__Reading passage__.
════════

How to Start Reviewing Your Progress

As with most things we talk about in this newsletter, the key is not to overthink it and just get started.

The best place to start is the weekly project review. You're going to want to look at two things:

  • Your projects or tasks
  • Your calendar

Every week, I look at my personal, work, and business projects and calendars. I find projects with tasks to be a much more effective system than endless to-do lists. I define a project as a discrete unit of work that has a clear outcome or deliverable. For example:

  • Create talk on X.
  • Build feature Y.
  • Write blog post on Z.
  • Find an accountant.

Notice how easy it is to tell whether each of these projects is finished. A blog post is either written or it's not. Avoiding vague projects like "Improve my career" or "Get better at writing" makes a big difference in productivity.

For each project, I ask:

  • What's the current status?
  • What's the next thing that needs to happen?
  • What's the next action?

════════

__Excerpted records__.
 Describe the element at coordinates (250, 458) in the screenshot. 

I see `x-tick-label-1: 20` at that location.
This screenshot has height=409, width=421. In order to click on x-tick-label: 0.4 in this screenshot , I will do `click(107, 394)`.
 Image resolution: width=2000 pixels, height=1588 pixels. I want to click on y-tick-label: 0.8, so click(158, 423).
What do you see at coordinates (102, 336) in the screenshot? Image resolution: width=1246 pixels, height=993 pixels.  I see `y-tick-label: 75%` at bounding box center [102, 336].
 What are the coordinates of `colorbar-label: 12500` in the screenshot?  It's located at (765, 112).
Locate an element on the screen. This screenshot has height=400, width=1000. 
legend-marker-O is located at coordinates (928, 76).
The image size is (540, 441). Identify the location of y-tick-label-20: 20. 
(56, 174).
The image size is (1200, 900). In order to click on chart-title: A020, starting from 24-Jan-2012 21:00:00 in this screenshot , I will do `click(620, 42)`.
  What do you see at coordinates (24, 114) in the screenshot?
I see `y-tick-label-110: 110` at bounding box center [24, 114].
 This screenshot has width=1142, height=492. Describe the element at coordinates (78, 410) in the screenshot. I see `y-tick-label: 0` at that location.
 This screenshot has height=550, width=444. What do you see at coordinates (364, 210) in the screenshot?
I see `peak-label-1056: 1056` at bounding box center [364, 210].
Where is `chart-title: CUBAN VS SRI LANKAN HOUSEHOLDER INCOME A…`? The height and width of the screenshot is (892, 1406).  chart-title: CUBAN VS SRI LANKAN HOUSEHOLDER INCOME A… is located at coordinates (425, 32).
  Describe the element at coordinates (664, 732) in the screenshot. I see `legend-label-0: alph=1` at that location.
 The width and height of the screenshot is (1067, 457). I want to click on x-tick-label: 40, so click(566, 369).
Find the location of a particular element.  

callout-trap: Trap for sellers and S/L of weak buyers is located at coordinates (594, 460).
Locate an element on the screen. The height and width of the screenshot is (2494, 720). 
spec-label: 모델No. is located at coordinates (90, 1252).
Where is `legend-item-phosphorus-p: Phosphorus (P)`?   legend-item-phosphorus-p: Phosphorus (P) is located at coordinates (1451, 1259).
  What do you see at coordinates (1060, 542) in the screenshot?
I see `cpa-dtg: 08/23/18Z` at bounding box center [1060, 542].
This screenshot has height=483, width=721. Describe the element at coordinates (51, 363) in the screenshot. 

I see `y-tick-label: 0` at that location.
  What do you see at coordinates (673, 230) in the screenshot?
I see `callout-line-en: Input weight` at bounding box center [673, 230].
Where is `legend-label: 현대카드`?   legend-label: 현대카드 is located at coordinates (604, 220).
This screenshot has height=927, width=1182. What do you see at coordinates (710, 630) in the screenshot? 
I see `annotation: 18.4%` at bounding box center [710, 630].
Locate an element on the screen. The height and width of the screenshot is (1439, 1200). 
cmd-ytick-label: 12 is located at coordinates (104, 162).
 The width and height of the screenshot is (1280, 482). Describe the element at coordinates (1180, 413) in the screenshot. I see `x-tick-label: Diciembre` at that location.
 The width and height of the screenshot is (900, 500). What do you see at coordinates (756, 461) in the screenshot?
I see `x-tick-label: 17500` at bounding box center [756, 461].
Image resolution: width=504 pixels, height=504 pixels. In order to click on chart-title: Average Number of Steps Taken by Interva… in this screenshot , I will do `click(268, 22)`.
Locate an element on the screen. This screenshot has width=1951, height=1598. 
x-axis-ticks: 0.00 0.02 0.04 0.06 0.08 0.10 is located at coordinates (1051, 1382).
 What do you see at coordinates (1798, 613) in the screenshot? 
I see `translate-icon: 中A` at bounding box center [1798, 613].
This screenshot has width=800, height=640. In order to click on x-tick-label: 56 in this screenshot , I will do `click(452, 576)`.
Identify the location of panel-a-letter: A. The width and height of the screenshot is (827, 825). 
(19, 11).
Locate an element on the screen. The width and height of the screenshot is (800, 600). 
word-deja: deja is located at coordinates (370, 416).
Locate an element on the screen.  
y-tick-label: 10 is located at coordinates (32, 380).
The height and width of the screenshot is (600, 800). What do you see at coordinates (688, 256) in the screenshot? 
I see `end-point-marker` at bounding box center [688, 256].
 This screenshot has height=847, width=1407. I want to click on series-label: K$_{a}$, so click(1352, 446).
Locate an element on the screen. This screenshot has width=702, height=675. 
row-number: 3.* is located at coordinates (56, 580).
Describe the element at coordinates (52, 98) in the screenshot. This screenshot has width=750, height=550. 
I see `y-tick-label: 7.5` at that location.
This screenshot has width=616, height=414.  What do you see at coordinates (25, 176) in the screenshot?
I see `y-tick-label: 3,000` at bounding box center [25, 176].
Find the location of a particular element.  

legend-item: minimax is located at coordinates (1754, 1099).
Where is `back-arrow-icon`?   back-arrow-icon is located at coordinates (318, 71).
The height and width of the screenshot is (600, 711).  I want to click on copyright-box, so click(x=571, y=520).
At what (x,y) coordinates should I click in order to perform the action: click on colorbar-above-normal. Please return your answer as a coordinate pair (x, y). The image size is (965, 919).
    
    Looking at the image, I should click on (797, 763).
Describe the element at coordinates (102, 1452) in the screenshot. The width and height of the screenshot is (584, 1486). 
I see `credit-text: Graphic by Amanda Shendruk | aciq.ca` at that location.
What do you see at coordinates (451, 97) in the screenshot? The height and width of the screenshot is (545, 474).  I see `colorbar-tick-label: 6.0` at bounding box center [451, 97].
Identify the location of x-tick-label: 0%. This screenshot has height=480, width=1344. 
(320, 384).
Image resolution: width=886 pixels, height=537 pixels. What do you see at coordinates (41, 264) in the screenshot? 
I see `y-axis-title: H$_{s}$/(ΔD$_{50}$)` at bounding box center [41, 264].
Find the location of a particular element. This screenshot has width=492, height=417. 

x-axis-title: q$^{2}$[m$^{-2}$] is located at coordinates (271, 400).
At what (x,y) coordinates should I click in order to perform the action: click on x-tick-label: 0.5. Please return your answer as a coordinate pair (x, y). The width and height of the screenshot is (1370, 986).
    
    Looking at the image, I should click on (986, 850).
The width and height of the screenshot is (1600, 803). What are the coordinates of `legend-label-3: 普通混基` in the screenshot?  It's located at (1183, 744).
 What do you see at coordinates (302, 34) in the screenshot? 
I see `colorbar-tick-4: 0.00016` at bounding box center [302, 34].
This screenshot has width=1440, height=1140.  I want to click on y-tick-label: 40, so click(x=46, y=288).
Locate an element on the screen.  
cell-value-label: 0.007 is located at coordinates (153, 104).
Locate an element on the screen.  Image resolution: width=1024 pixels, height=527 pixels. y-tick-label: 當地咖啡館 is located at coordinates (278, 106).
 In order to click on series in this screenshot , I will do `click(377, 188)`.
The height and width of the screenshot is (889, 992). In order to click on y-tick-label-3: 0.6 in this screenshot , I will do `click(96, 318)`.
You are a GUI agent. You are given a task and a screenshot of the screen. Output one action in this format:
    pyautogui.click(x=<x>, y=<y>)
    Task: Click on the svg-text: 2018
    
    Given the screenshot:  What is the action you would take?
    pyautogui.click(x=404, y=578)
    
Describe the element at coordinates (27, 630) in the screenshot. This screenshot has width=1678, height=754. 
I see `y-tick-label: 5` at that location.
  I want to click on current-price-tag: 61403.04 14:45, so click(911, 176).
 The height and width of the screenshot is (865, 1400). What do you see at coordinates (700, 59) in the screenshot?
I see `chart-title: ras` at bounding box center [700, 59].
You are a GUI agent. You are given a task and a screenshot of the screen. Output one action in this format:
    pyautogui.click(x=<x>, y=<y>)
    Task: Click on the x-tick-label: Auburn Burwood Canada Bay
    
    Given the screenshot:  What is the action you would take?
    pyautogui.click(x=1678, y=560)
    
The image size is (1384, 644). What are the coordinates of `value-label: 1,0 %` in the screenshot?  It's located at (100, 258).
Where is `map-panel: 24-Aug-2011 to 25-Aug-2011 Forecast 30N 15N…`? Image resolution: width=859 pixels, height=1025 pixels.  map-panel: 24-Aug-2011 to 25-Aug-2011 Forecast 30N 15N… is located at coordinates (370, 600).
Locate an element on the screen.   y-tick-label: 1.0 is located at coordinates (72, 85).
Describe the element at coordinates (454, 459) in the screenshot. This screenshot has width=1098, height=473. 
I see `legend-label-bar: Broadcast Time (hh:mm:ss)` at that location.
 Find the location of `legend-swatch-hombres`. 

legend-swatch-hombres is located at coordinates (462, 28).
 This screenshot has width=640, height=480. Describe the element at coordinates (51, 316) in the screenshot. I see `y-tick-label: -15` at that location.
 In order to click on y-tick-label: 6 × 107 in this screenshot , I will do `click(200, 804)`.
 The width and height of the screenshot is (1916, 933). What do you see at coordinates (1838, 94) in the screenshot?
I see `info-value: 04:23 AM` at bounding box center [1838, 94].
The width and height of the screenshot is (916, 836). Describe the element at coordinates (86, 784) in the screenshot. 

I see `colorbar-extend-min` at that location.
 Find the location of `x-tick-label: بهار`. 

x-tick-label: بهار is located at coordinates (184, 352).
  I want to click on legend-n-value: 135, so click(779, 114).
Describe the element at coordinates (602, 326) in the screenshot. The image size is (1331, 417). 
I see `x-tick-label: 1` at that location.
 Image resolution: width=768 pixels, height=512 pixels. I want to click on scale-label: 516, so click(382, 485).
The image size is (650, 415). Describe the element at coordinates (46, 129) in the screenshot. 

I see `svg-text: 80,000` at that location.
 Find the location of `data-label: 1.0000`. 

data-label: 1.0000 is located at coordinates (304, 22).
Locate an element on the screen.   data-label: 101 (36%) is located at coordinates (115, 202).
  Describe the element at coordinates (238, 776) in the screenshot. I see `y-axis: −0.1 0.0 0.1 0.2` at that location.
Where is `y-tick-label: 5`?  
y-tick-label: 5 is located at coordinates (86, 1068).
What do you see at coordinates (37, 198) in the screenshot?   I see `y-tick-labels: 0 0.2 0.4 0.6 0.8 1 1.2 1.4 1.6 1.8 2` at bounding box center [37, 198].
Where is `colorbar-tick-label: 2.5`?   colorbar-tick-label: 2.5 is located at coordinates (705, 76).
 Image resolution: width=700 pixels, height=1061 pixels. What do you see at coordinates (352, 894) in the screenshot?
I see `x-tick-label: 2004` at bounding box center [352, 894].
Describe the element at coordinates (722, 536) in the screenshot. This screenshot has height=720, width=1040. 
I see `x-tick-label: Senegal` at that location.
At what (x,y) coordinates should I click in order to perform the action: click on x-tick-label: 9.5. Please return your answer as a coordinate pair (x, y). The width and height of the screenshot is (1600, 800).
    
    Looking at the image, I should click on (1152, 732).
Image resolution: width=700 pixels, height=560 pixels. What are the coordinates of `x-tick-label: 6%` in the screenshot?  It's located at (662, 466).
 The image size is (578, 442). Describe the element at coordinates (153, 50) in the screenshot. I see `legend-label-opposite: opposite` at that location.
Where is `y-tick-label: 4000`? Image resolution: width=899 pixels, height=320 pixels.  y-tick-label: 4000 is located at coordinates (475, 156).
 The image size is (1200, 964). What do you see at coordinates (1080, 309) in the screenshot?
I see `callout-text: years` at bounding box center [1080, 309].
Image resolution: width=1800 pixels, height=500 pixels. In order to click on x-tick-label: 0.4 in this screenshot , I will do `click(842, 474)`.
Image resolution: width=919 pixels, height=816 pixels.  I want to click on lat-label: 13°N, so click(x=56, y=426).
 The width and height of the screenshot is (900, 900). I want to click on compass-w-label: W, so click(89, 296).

════════

__Work instruction 1__.
Decide whether each statement below agrees with the passage on reviewing your progress. Answer yes or no for each, and quote the words of the passage that decide it.
(a) The weekly project review covers both projects or tasks and the calendar.
(b) The writer considers endless to-do lists more effective than projects with tasks.
(c) "Improve my career" is offered as a model of a well-defined project.
__Work instruction 2__. Please write out the passage on reviewing your progress from "As with most" to "blog post on Z.", keeping every word as it stands.

__Written solution 1__.
(a) Yes: "You're going to want to look at two things:" followed by "Your projects or tasks" and "Your calendar".
(b) No: "I find projects with tasks to be a much more effective system than endless to-do lists."
(c) No: "Avoiding vague projects like "Improve my career" or "Get better at writing" makes a big difference in productivity."

__Written solution 2__.
As with most things we talk about in this newsletter, the key is not to overthink it and just get started.

The best place to start is the weekly project review. You're going to want to look at two things:

  • Your projects or tasks
  • Your calendar

Every week, I look at my personal, work, and business projects and calendars. I find projects with tasks to be a much more effective system than endless to-do lists. I define a project as a discrete unit of work that has a clear outcome or deliverable. For example:

  • Create talk on X.
  • Build feature Y.
  • Write blog post on Z.